**Set task:** Find every line in the records below that contains the string "icon", and copy each of those lines.

[start of Data for this task]

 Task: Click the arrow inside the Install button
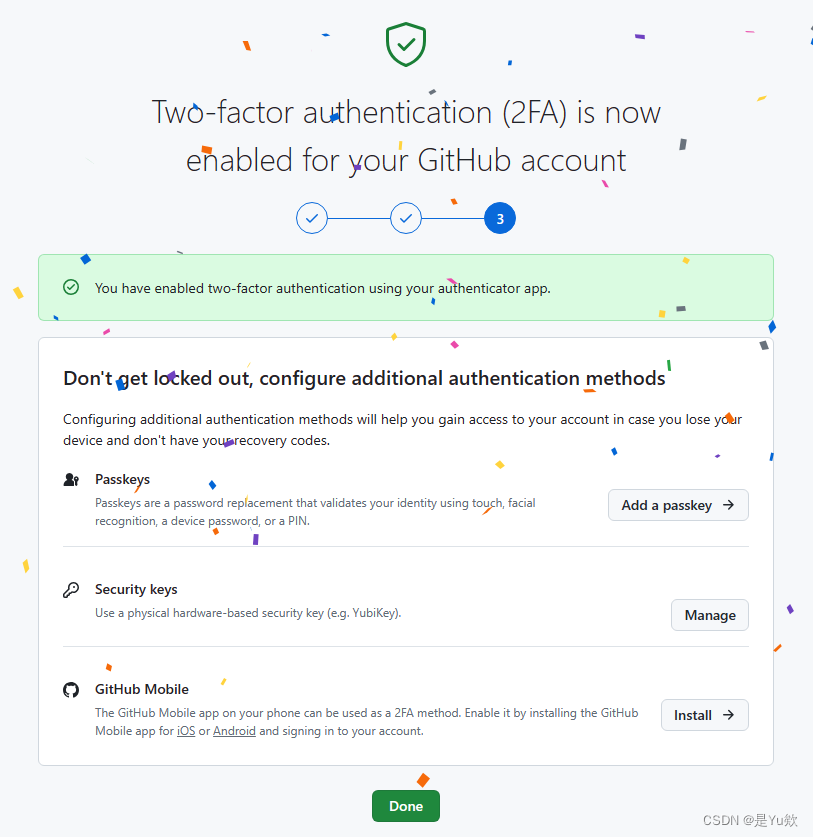(x=727, y=715)
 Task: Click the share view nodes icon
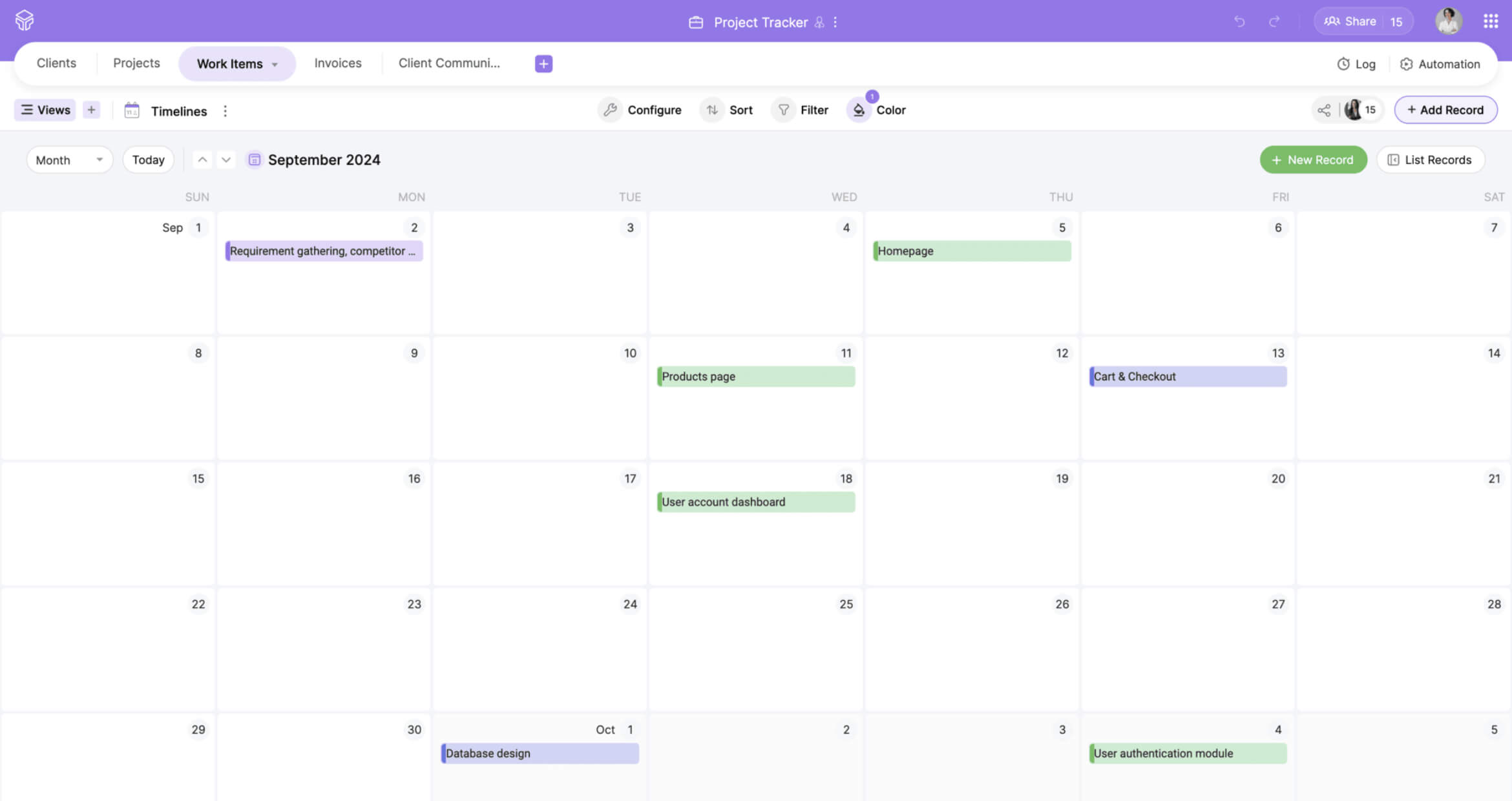[x=1324, y=110]
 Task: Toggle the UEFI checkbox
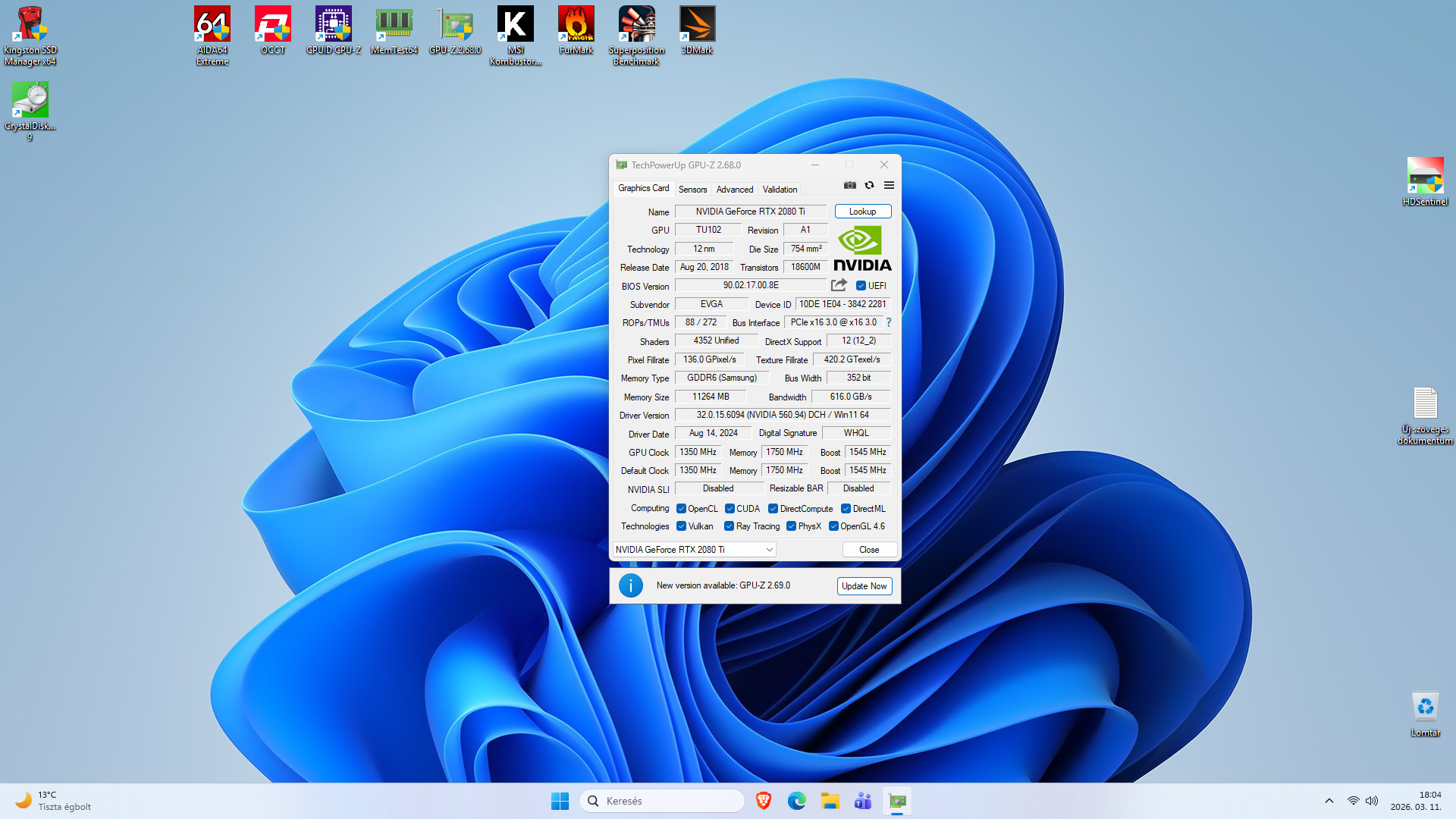point(861,286)
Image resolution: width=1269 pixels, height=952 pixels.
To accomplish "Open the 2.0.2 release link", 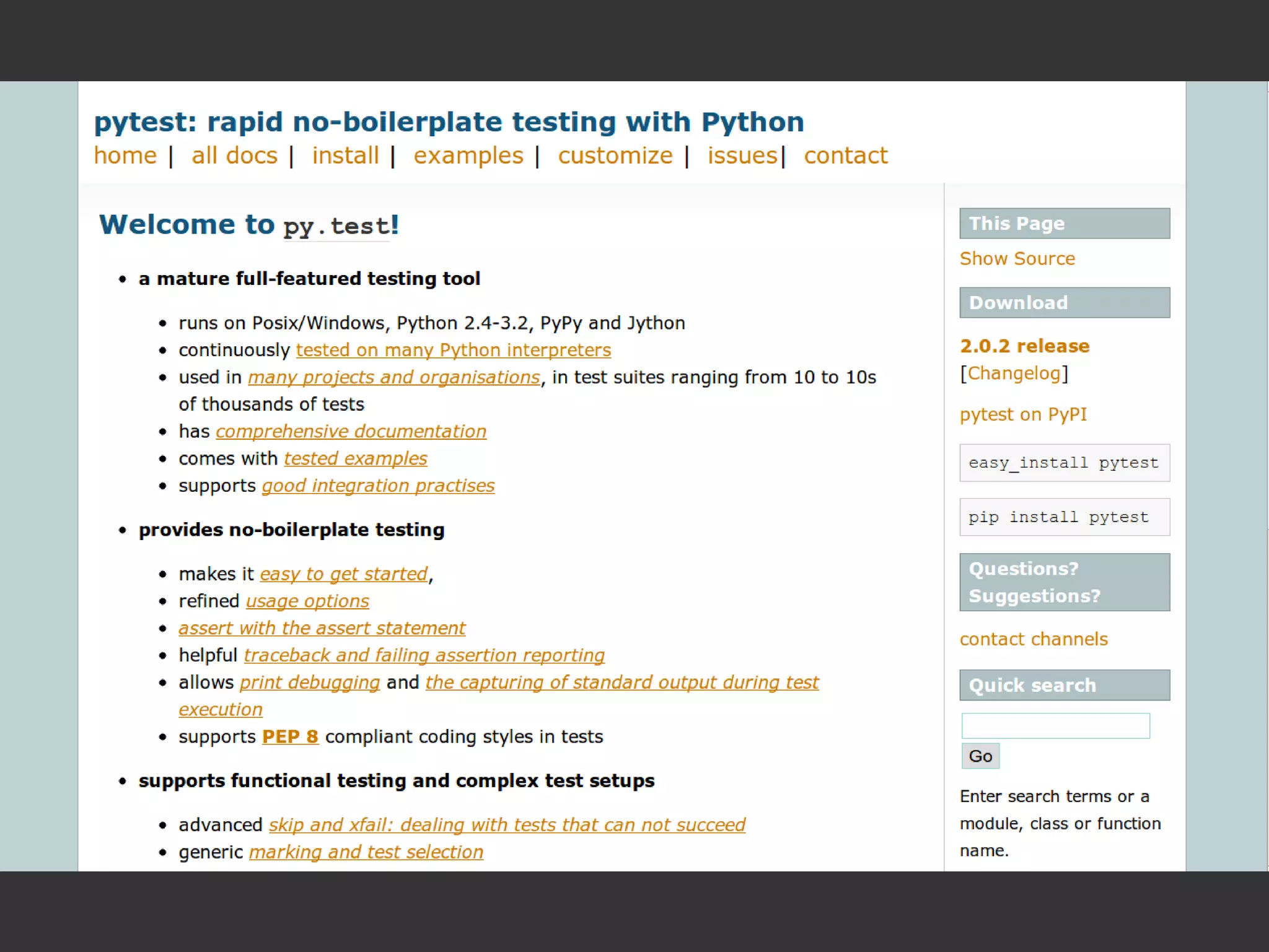I will (x=1024, y=346).
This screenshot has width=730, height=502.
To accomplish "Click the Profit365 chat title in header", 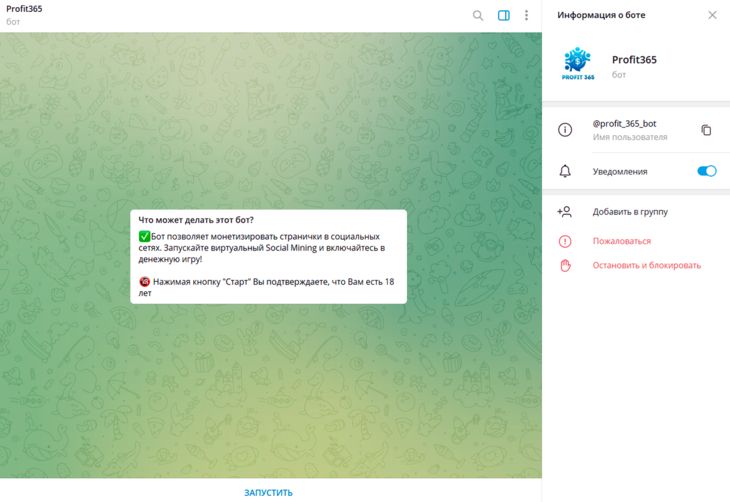I will pyautogui.click(x=25, y=9).
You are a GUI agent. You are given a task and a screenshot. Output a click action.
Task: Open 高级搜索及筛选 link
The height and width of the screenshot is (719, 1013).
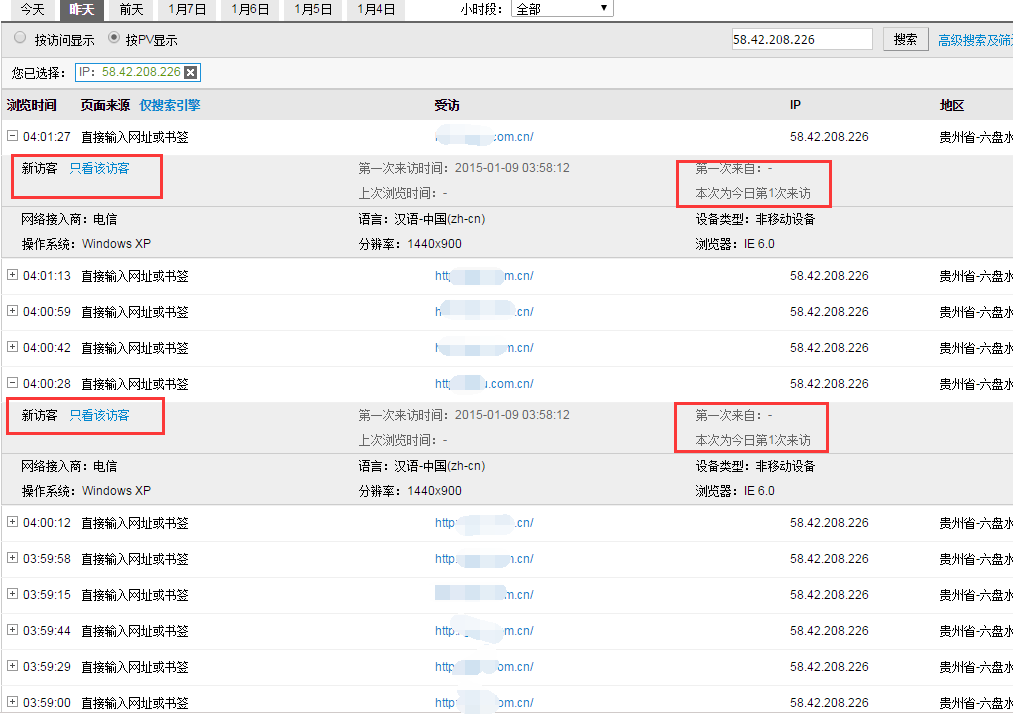(974, 40)
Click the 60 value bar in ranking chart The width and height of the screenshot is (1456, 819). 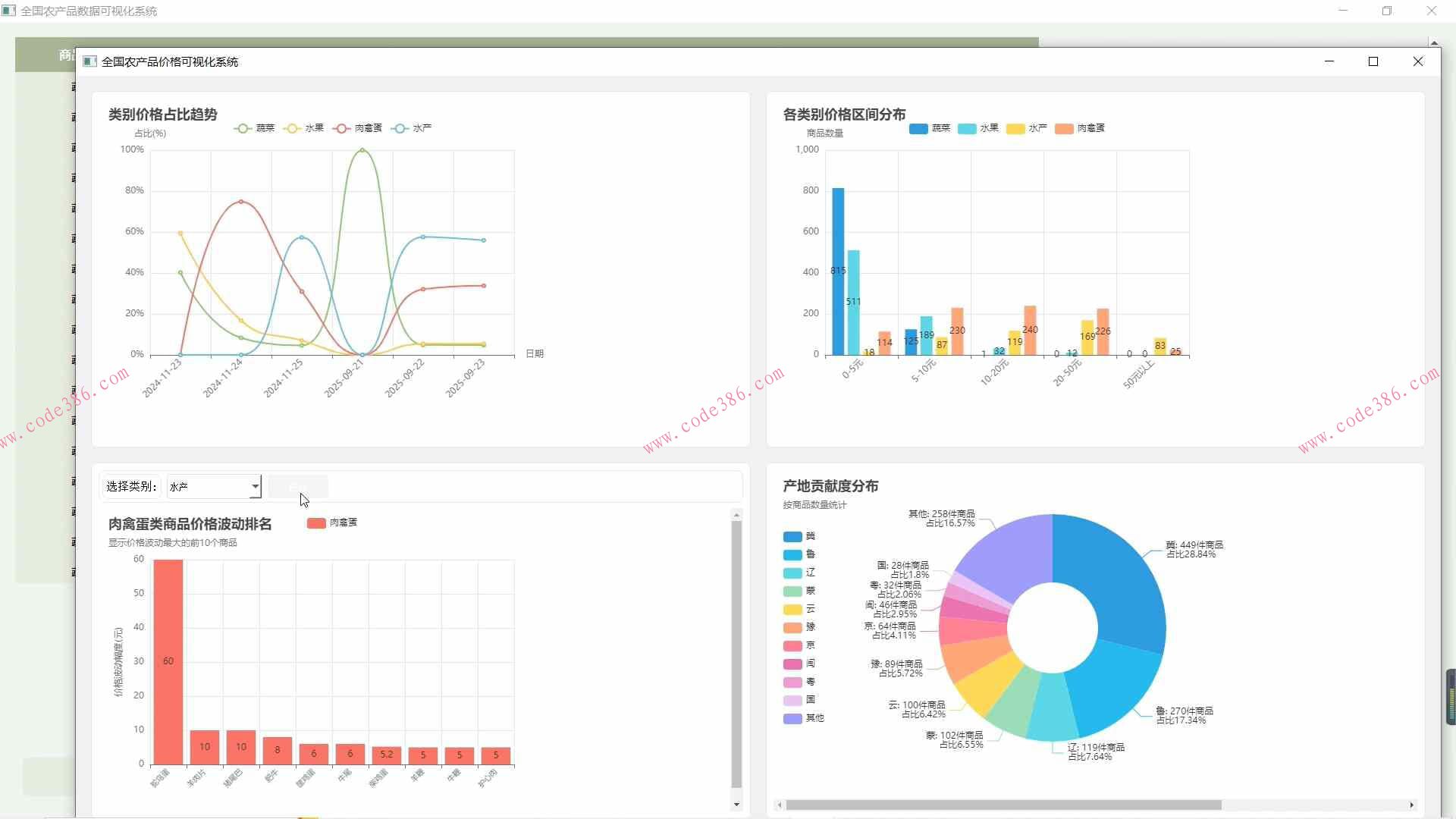(x=168, y=661)
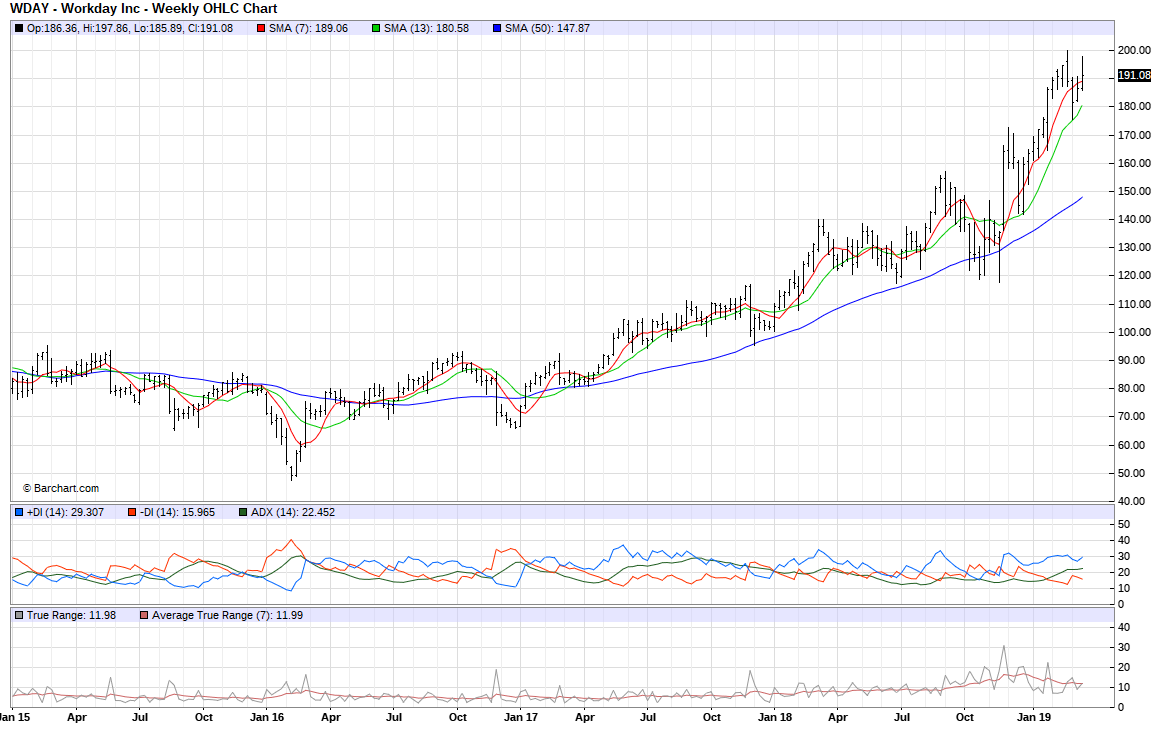Click the grey True Range legend swatch
This screenshot has height=748, width=1156.
19,615
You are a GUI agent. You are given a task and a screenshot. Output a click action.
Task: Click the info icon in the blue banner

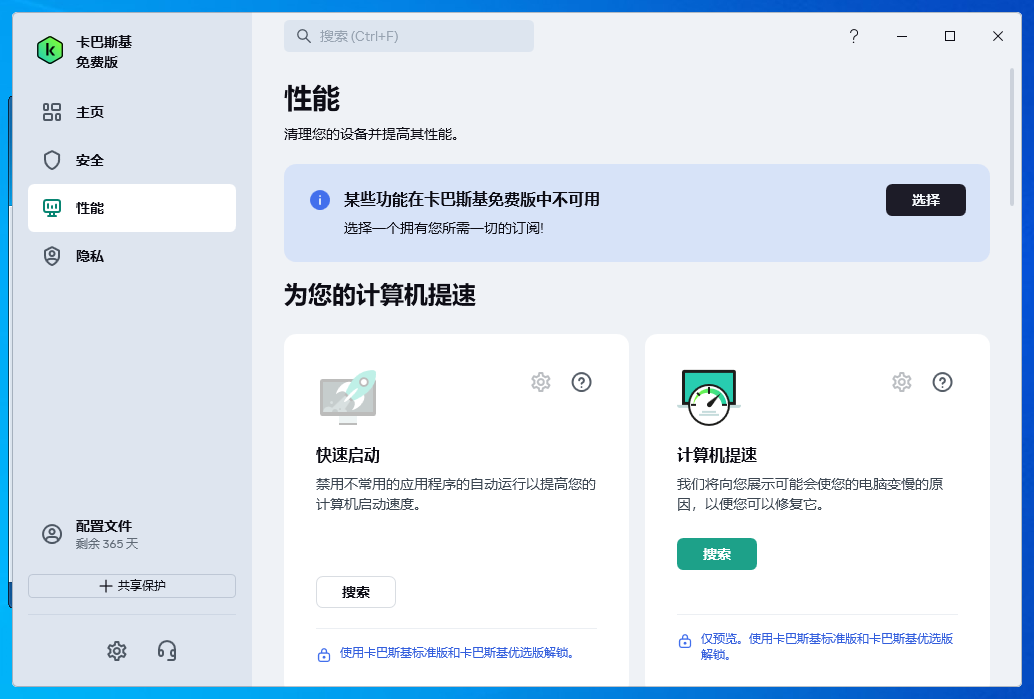click(320, 200)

[end of Data for this task]

**Reply:**
 Task: Click the share view nodes icon
Task: Click the info icon in the blue banner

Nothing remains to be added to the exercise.